About 50 people showed up outside the high school Monday afternoon to protest the slur, which was posted to Snapchat and drew national ire. Rachel Steigerwald (who was the “R” in the photo) nudged her way to the center of the group and apologized, insisting that she was not racist. 

“I have come here to say that I know people have been offended from what I did, and I’ve come here to say I am incredibly, incredibly sorry,” she said, according to the news site. “I have love for everyone in my heart. I am not a racist, and I am asking everyone for forgiveness.”

The Rev. Jarrett Maupin, who organized the protest outside the Phoenix-area school, contacted all six students who posed in the photo and their families through letters and social media. The Steigerwalds answered and Rachel’s father, John, agreed that she could speak at the rally. 

This all started last Friday, when seniors at the school were posing on the bleachers for their senior photo. Six girls, Rachel included, all wearing black shirts with gold lettering, rearranged themselves to spell out the word “n–ger.” The two g’s in the word were subbed out with asterisks. 

On Monday the school principal initiated a sensitivity project and a cultural-awareness program and also urged students to converse about the issue. After Rachel spoke, some protesters thanked her, but tensions still ran high. Eventually, she, her family and Maupin left.

“Sometimes we have to make that first call, even when we’re not ready to forgive yet,” Maupin told the Arizona Republic. “Intelligent people will accept the apology … and understand that forgiveness doesn’t mean that it’s all better.”

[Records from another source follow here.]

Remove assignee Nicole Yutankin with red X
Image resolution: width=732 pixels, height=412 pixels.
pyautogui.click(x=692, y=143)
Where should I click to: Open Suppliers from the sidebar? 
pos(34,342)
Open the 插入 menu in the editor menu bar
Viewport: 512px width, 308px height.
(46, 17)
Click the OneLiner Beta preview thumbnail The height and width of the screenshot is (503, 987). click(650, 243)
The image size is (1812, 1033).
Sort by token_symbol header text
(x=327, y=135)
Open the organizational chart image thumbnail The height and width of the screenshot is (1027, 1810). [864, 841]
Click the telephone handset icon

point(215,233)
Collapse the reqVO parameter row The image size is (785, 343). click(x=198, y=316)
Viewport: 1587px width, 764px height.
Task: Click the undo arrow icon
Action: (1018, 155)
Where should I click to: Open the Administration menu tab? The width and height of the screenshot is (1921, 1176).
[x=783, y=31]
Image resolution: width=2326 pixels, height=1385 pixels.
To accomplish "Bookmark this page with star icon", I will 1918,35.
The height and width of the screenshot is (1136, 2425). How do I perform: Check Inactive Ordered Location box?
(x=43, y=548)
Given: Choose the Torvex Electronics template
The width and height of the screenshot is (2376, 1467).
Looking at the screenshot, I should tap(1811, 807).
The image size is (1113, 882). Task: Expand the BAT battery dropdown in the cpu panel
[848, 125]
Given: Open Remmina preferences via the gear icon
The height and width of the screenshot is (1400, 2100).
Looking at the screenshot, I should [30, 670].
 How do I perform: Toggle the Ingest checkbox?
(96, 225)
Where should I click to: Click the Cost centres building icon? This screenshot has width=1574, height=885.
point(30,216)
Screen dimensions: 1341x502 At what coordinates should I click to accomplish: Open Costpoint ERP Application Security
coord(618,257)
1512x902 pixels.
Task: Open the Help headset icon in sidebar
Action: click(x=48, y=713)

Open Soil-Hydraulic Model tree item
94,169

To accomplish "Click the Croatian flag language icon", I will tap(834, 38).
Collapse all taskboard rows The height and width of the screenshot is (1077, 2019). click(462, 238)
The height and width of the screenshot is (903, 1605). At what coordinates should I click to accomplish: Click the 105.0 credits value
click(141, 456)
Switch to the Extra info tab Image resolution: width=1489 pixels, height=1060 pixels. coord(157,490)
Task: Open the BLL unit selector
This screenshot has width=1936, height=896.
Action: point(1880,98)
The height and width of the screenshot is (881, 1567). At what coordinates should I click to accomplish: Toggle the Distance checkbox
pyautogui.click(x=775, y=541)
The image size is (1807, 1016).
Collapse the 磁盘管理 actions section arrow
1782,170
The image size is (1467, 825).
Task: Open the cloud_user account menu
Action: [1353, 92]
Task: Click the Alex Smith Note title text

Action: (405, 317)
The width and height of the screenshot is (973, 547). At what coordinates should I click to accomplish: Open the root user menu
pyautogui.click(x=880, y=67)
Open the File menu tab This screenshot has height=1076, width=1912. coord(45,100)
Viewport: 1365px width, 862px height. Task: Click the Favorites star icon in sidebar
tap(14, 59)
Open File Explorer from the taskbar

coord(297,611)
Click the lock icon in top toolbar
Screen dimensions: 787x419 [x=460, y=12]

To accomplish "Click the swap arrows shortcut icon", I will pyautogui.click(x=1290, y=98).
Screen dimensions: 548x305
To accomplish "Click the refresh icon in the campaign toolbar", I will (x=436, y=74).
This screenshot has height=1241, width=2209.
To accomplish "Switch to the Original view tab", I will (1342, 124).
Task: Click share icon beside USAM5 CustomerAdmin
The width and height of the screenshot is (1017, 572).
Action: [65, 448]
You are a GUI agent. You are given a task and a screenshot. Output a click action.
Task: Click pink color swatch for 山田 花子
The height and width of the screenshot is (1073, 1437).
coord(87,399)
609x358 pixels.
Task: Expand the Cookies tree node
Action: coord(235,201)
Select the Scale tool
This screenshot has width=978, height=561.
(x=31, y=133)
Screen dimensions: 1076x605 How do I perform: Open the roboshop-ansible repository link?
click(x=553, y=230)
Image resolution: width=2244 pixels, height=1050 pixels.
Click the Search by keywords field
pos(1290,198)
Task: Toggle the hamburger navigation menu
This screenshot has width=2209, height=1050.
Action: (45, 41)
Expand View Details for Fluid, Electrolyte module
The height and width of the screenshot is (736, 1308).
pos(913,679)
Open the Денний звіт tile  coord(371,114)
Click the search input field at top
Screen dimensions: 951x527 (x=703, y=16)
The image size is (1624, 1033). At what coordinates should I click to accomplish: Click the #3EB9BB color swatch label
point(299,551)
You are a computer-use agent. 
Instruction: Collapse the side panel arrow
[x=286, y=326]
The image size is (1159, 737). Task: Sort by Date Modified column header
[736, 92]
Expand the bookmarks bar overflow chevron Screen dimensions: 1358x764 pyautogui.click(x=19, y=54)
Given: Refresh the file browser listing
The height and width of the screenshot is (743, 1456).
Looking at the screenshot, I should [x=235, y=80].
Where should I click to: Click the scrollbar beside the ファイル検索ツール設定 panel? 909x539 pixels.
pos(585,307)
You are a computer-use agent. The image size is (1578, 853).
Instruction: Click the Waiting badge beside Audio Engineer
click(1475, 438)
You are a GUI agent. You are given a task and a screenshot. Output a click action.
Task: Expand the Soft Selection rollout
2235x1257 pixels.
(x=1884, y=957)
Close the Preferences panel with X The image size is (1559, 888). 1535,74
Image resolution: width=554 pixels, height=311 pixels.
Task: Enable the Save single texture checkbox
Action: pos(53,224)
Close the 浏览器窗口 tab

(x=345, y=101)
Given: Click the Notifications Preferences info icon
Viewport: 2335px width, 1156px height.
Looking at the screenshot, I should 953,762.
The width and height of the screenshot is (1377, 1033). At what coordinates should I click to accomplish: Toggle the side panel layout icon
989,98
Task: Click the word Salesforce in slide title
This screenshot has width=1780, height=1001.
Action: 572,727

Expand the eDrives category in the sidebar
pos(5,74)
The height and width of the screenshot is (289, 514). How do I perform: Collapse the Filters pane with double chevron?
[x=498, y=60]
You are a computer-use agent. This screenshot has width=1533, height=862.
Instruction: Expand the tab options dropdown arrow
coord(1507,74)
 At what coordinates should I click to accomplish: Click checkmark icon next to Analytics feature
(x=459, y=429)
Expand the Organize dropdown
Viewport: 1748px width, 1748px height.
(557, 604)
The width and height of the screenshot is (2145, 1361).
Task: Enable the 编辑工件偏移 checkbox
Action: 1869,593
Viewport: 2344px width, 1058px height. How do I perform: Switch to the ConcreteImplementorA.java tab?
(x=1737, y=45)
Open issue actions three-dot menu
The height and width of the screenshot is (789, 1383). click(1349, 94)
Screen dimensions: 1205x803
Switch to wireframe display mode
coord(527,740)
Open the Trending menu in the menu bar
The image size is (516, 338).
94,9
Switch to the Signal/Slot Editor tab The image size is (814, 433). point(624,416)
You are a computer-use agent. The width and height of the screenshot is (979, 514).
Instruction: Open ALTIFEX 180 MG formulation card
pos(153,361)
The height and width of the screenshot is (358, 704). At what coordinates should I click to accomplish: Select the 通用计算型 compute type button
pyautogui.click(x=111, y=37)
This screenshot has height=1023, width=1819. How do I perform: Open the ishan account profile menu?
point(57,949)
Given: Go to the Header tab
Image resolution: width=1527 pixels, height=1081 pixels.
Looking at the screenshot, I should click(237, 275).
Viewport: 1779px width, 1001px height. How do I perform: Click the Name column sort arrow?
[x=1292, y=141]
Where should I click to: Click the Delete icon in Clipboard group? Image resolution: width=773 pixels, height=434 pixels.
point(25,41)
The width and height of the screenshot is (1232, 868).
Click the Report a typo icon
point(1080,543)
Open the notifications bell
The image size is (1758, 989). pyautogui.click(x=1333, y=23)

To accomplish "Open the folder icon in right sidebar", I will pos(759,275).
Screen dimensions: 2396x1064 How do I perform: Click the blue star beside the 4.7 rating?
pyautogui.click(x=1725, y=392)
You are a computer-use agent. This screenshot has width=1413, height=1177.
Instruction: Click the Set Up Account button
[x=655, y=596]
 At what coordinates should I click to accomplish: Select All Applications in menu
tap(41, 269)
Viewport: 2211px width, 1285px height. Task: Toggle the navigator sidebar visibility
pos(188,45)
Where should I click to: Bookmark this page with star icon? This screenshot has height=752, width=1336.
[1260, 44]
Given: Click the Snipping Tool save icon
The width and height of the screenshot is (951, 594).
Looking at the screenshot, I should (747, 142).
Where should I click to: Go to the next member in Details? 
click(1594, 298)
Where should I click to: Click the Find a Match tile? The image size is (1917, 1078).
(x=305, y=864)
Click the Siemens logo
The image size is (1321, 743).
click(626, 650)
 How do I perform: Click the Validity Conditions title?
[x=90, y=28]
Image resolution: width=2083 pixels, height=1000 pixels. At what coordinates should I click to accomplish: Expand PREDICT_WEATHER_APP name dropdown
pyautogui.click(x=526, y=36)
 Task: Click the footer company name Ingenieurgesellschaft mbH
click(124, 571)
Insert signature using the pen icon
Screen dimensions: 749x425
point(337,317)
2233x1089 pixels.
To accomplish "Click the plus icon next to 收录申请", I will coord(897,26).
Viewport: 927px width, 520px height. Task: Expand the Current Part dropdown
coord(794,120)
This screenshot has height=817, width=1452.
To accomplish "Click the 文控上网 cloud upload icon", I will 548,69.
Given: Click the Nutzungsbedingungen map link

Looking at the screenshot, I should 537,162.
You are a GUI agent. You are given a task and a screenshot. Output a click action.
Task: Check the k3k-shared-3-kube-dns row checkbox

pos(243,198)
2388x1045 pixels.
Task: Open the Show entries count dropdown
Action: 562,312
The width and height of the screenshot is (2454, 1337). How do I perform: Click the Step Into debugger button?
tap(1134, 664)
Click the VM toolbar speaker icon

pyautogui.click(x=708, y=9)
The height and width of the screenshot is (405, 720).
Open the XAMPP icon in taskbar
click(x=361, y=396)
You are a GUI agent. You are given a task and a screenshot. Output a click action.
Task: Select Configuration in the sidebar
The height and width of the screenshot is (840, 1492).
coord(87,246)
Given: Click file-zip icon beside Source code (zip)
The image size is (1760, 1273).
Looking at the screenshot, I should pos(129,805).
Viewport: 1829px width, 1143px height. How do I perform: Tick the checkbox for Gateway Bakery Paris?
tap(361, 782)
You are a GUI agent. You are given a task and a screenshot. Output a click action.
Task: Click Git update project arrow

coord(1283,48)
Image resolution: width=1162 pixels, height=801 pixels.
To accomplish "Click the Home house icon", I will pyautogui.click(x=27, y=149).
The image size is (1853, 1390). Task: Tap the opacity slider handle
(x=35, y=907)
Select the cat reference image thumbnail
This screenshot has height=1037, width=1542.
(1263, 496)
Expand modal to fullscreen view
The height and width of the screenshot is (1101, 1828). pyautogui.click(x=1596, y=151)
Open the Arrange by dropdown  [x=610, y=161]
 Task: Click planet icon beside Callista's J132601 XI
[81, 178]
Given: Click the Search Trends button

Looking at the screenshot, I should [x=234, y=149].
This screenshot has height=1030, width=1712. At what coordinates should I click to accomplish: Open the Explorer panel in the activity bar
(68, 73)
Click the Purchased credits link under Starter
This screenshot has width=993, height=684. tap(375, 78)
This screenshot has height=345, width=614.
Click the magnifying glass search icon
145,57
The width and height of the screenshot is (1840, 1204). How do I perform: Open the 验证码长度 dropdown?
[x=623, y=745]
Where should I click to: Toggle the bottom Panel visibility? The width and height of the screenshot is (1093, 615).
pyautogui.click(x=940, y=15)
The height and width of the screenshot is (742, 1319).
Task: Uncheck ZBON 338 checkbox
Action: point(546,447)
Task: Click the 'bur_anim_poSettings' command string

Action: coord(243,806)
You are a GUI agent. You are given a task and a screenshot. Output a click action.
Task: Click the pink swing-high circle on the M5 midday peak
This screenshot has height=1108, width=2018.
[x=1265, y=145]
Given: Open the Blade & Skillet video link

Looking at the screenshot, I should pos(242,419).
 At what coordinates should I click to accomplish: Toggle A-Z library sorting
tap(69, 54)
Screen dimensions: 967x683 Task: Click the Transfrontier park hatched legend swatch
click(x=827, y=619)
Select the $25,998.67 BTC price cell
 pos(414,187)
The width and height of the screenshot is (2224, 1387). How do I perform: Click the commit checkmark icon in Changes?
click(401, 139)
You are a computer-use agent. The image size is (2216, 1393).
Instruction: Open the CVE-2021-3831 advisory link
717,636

And some certainly don’t think an apology is enough. Since the photo caught the media’s attention Friday, a petition has been started to get all six girls expelled and the principal to resign. That petition, on Change.org, had collected more than 40,000 signatures as of 11 a.m. EST Tuesday. 

Maupin says that he has been working with civil rights attorney Benjamin Taylor to “present a joint letter to the U.S. Department of Education’s Office of Civil Rights, demanding an investigation and federal oversight for the Tempe Union High School District until Black students can be guaranteed a racism-free learning environment,” the Arizona Republic notes. 

“This act of intentional racism is inexcusable,” Maupin said in a Friday press release. “Black students have been complaining about racial hostility directed towards them on this campus for some time.”

As for the school itself, it has denounced the action as unacceptable, but school officials have declined to state what kind of punishments the girls could or would face.